What you will do
Copy out the rows below with "Open" changed to "Launch" everywhere it occurs, keeping every other part the same.

[Stored items from a collection]
------

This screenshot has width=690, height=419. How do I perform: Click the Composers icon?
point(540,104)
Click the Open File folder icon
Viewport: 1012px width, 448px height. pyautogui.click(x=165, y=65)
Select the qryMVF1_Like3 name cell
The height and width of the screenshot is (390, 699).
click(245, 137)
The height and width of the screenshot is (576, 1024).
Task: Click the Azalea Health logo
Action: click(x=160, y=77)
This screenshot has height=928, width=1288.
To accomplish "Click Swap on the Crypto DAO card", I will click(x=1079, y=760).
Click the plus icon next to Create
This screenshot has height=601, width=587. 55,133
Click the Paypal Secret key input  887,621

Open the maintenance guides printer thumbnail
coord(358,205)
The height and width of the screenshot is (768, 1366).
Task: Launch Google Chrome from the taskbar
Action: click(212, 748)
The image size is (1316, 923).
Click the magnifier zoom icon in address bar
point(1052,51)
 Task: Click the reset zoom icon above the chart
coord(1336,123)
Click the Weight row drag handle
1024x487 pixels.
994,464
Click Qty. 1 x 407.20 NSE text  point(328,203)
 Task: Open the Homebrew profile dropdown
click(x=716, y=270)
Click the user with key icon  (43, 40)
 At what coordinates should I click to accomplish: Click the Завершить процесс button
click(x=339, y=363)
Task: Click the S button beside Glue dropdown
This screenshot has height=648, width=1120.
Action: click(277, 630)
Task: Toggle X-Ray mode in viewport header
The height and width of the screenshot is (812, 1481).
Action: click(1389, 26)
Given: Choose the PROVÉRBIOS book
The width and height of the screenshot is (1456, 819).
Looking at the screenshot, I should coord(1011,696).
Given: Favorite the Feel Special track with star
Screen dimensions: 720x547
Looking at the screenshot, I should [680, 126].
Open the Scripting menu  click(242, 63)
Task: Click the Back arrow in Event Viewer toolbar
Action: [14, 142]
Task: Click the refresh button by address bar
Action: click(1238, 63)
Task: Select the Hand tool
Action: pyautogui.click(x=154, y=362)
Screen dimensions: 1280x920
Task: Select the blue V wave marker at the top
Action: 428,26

------

Reply
This screenshot has width=690, height=419. How do I perform: Click the Composers icon?
point(540,104)
Click the Launch File folder icon
Viewport: 1012px width, 448px height. pyautogui.click(x=165, y=65)
Select the qryMVF1_Like3 name cell
The height and width of the screenshot is (390, 699).
click(245, 137)
The height and width of the screenshot is (576, 1024).
Task: Click the Azalea Health logo
Action: click(x=160, y=77)
This screenshot has height=928, width=1288.
To accomplish "Click Swap on the Crypto DAO card", I will click(x=1079, y=760).
Click the plus icon next to Create
This screenshot has height=601, width=587. 55,133
Click the Paypal Secret key input  887,621

Launch the maintenance guides printer thumbnail
coord(358,205)
The height and width of the screenshot is (768, 1366).
Task: Launch Google Chrome from the taskbar
Action: click(212, 748)
The image size is (1316, 923).
Click the magnifier zoom icon in address bar
point(1052,51)
 Task: Click the reset zoom icon above the chart
coord(1336,123)
Click the Weight row drag handle
1024x487 pixels.
994,464
Click Qty. 1 x 407.20 NSE text  point(328,203)
 Task: Launch the Homebrew profile dropdown
click(x=716, y=270)
Click the user with key icon  (43, 40)
 At what coordinates should I click to accomplish: Click the Завершить процесс button
click(x=339, y=363)
Task: Click the S button beside Glue dropdown
This screenshot has height=648, width=1120.
Action: click(277, 630)
Task: Toggle X-Ray mode in viewport header
The height and width of the screenshot is (812, 1481).
Action: click(1389, 26)
Given: Choose the PROVÉRBIOS book
The width and height of the screenshot is (1456, 819).
Looking at the screenshot, I should coord(1011,696).
Given: Favorite the Feel Special track with star
Screen dimensions: 720x547
Looking at the screenshot, I should [680, 126].
Launch the Scripting menu  click(242, 63)
Task: Click the Back arrow in Event Viewer toolbar
Action: [14, 142]
Task: Click the refresh button by address bar
Action: click(1238, 63)
Task: Select the Hand tool
Action: pyautogui.click(x=154, y=362)
Screen dimensions: 1280x920
Task: Select the blue V wave marker at the top
Action: 428,26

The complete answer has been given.